Ann Randolph brings humor and truth to Charlottesville

Writer and performer Ann Randolph has lived an amazing life. In college, rather than paying to live in a dorm, she lived in the schizophrenic unit of a state mental hospital in exchange for writing plays with patients. She worked the graveyard shift at a homeless shelter for minimum wage for 10 years. And she once lived on a boat in Alaska for a year with 14 men from Louisiana with whom, at first, she appeared to have nothing in common.
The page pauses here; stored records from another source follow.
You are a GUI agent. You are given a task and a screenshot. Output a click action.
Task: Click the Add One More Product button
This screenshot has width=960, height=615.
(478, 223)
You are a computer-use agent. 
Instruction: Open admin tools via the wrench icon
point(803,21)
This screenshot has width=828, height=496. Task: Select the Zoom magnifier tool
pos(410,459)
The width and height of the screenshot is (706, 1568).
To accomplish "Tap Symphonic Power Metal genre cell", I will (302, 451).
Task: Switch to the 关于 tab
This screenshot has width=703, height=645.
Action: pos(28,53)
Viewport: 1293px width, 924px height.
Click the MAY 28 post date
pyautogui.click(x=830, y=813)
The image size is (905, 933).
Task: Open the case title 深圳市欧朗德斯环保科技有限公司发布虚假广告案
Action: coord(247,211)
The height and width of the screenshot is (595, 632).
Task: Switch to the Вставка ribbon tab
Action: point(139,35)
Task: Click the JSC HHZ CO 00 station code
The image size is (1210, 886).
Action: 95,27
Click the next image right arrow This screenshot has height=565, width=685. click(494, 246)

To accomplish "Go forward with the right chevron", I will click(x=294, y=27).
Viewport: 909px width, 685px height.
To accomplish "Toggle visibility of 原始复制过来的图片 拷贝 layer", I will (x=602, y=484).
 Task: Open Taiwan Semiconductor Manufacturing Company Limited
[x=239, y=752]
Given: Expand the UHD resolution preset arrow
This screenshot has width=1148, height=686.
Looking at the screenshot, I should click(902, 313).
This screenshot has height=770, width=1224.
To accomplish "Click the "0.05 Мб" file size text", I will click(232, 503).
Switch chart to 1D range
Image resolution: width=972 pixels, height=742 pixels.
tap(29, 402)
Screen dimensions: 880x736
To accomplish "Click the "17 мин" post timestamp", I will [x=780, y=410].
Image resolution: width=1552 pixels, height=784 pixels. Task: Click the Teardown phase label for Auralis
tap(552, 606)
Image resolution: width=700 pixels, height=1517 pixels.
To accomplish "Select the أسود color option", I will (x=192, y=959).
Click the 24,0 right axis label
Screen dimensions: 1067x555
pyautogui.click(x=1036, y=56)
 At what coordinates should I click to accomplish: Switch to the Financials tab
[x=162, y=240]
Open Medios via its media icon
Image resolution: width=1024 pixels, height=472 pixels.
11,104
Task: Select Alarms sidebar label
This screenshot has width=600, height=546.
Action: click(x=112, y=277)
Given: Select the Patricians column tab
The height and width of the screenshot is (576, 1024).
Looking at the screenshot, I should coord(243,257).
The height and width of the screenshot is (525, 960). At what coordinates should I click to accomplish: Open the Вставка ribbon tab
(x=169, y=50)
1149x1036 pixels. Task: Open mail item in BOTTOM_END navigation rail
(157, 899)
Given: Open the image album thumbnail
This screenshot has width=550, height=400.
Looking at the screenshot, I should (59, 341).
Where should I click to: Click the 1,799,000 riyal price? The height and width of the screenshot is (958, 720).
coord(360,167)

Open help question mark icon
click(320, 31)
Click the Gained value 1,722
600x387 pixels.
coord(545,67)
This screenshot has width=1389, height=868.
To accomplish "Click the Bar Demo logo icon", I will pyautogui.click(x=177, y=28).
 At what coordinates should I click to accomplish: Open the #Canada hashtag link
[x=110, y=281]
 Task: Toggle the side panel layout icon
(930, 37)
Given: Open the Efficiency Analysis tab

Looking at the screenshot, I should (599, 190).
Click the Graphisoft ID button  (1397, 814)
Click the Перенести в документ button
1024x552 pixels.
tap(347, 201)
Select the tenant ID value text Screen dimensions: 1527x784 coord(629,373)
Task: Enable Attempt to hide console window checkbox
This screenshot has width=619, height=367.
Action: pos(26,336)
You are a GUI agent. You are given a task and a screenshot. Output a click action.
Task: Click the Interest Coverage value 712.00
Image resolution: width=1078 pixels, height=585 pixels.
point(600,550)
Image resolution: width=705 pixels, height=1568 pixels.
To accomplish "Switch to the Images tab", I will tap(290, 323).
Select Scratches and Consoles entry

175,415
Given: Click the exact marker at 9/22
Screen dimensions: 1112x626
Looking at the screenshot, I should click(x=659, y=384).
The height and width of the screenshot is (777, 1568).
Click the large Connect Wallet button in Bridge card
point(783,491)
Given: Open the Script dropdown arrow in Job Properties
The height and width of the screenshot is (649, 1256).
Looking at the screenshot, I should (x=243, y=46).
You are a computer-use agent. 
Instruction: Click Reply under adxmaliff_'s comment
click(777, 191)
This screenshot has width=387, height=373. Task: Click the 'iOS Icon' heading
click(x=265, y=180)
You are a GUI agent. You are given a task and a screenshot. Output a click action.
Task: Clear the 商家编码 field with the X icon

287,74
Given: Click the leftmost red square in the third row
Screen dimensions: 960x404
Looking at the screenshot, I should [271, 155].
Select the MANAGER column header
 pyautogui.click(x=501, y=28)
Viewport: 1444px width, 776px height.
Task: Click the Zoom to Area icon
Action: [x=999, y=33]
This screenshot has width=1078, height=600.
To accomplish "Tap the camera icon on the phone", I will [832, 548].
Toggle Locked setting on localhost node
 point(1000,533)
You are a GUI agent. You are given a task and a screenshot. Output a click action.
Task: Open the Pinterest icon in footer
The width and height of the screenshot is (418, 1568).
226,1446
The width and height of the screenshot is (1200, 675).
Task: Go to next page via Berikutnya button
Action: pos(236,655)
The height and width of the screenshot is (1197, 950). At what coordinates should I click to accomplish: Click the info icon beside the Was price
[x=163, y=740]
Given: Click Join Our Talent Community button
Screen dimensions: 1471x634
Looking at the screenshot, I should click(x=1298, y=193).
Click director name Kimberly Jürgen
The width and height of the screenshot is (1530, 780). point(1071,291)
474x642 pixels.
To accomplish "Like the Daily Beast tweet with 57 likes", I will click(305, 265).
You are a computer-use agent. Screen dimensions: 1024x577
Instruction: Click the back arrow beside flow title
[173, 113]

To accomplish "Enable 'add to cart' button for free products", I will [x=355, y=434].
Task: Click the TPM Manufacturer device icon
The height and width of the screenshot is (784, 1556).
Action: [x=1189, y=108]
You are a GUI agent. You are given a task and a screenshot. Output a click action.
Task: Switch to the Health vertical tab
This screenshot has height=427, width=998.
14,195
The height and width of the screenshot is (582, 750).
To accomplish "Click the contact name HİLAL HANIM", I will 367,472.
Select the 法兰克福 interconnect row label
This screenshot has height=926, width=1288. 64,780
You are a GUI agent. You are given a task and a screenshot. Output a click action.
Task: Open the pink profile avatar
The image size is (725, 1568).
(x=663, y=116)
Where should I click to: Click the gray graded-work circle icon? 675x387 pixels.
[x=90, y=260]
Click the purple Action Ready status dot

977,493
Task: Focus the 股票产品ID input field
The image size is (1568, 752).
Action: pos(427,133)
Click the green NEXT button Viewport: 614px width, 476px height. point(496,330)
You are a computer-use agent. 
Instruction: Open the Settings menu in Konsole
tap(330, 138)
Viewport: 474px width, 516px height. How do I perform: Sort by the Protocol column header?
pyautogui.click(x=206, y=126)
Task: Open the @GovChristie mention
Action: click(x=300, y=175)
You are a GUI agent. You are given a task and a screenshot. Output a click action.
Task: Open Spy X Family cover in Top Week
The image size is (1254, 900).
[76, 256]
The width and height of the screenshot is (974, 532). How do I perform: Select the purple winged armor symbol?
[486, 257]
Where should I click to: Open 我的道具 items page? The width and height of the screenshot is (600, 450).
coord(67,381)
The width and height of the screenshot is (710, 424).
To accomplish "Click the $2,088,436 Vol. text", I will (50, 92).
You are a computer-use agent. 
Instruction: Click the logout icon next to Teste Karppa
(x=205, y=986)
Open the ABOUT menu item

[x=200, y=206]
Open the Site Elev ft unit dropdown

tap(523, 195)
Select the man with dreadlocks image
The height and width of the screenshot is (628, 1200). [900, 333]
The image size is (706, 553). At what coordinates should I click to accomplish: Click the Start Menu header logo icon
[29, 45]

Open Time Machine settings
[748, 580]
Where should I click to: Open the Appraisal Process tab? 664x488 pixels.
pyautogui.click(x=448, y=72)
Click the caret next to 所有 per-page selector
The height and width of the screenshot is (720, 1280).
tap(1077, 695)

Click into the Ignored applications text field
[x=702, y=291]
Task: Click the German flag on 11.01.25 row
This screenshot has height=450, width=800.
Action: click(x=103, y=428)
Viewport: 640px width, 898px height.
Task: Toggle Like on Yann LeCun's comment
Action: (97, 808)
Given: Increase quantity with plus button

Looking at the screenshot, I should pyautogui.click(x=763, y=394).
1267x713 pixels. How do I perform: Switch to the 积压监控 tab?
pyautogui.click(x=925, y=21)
A writer from a young age, Randolph joined The Groundlings, an improv and sketch comedy theater in Los Angeles, after college. “I was very interested in creating outrageous characters,” she says, but her personal style evolved into “combining comedy and the human condition.” Drawing from her own life, she began writing and performing solo shows. “Whatever I’m struggling with I create a show around it,” she says, adding, “I find writing is very healing, very powerful.”

She wrote Squeeze Box about her time working at the homeless shelter and performed it in “a crappy theater” she rented in L.A. “That’s when Mel Brooks kind of discovered me,” she says. “He and his wife [Anne Bancroft] showed up.” One of the characters Randolph played was a prostitute addicted to crack, a character inspired by someone she met at the homeless shelter. “Anne Bancroft loved that character,” she says. “She wanted to make [the show] into a movie and play her on Broadway.” Brooks and Bancroft whisked Randolph away to New York City where they produced Squeeze Box off Broadway in 2004. “It was a big shift for me,” says Randolph, who went on to tour with the show.

Bancroft passed away in 2005 before they were able to adapt Squeeze Box into a film. Then Randolph’s own father and mother died. “So,” Randolph says matter-of-factly, “the next show was a comedy about death.” Titled Loveland, she performed it at Arena Stage in Washington, D.C., in 2014. A theater critic for the Washington Post called it “inappropriate in all the right ways,” which struck Randolph as the perfect title for her next show.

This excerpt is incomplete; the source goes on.